Those strategies include selling aggregated and anonymized bundles of cardholder transaction data to third parties online, and through Mastercard’s in-house data and services unit, which advertises access to the card network’s databases of billions of purchase transactions through its 25 data services products, PIRG noted.
One example, called Intelligent Targeting, allows companies to access “Mastercard 360° data insights” to craft targeted advertising designed to reach “high-value” customers, according to the company’s website.

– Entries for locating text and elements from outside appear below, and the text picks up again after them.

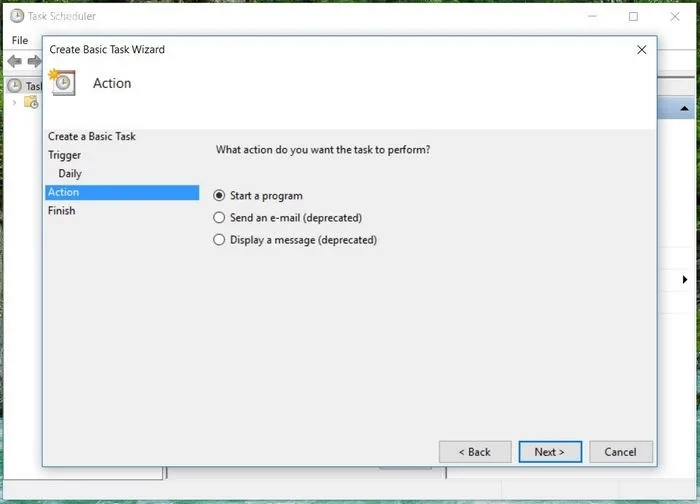Go back with the Back button

pyautogui.click(x=474, y=452)
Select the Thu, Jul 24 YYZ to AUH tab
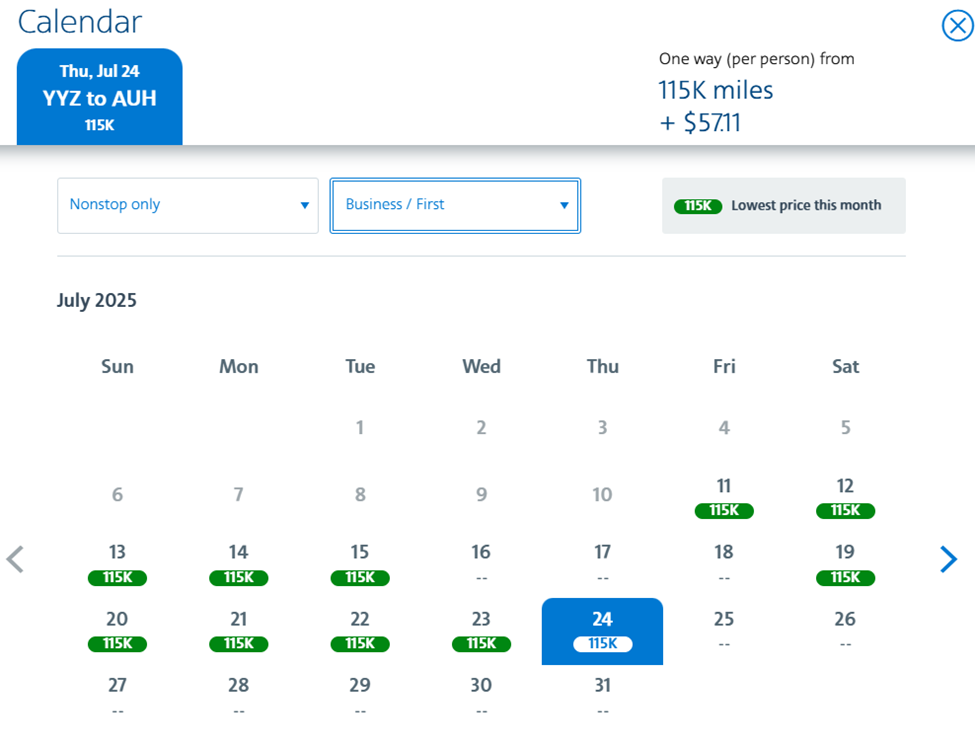Image resolution: width=975 pixels, height=744 pixels. tap(99, 98)
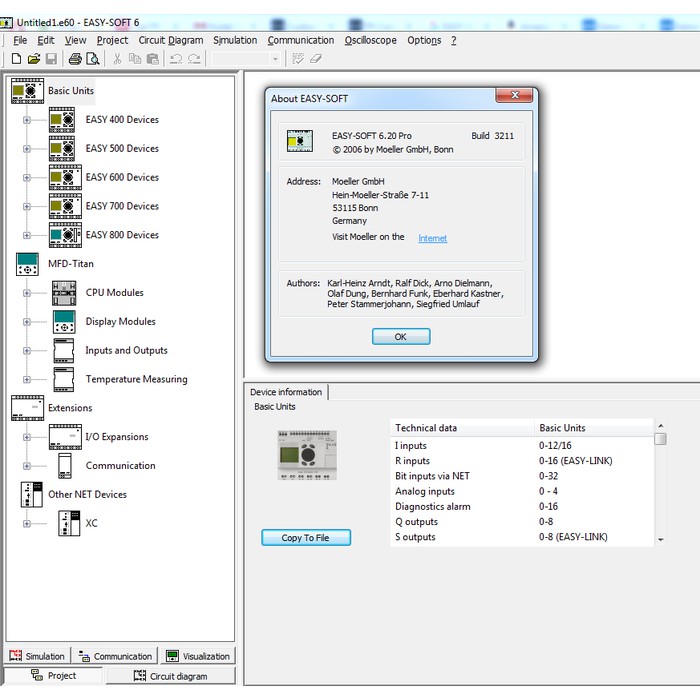Click the Print Preview toolbar icon
Image resolution: width=700 pixels, height=700 pixels.
click(92, 59)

“In the last decade, Mastercard has increasingly capitalized on the transaction data it has access to in the course of being a payment network,” including where people spend, how much they’re spending and when, PIRG said in the report. PIRG called on Mastercard to commit to a policy of limited data use, urging the company to collect and use only data needed for cardholder services.

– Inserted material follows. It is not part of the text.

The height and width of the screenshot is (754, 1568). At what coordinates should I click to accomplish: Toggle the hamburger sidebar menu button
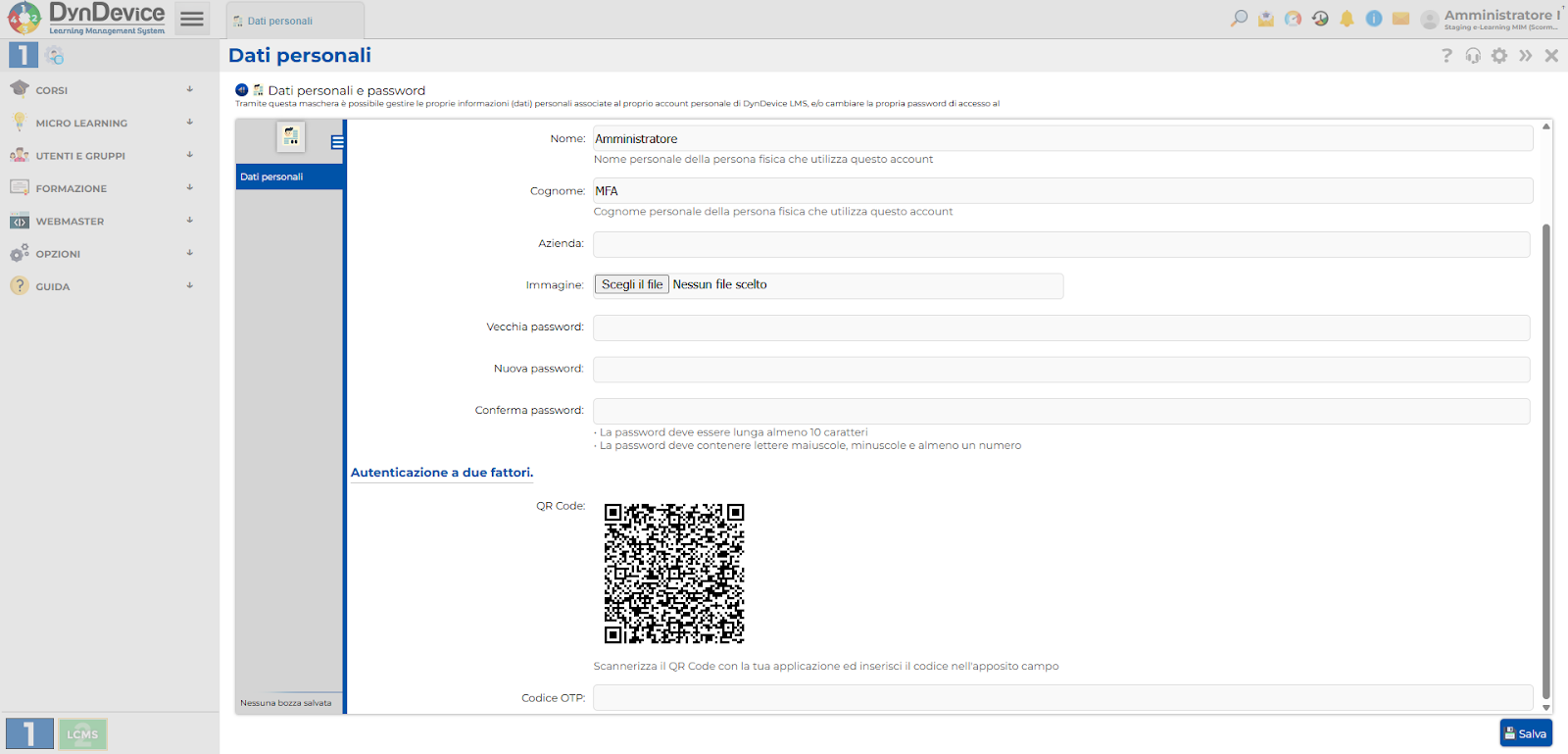[x=192, y=19]
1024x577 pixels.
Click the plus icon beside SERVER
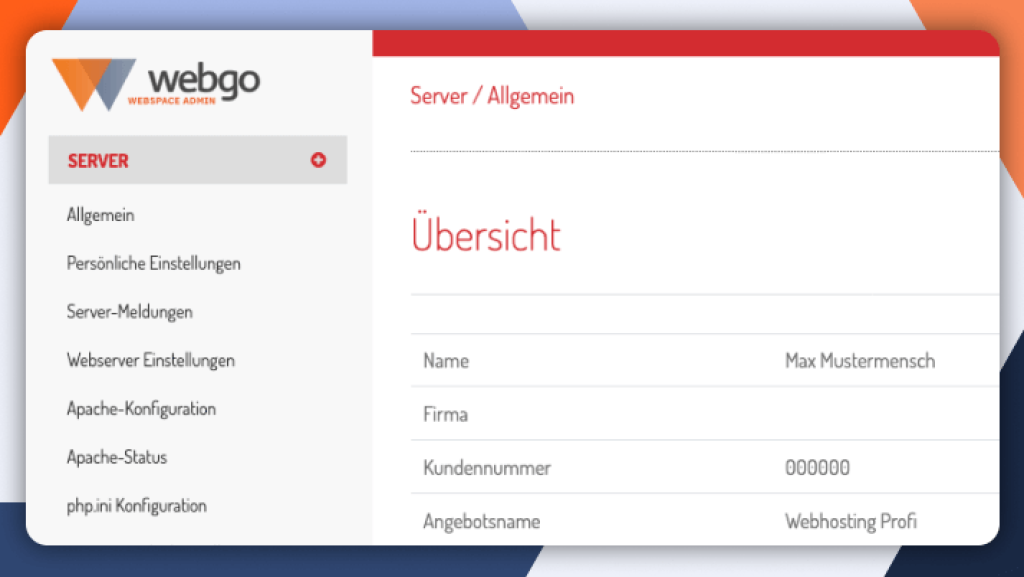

Eisen maintained that Mastercard’s privacy and data responsibility principles guide the company’s data practices globally. “The promise made to consumers is straightforward – when it comes to your data, you own it, you control it, you should benefit from the use of it, we protect it,” he said in the statement.
Consumer Financial Protection Bureau Director Rohit Chopra said in August the federal agency aims to crack down on data brokers that sell sensitive information. The bureau is proposing new rules to ensure data companies are meeting the Fair Credit Reporting Act’s requirements.
“The collection and sale of people’s data is almost entirely unregulated, and virtually every major company has begun monetizing customer data in ways people are not expecting,” the PIRG report said.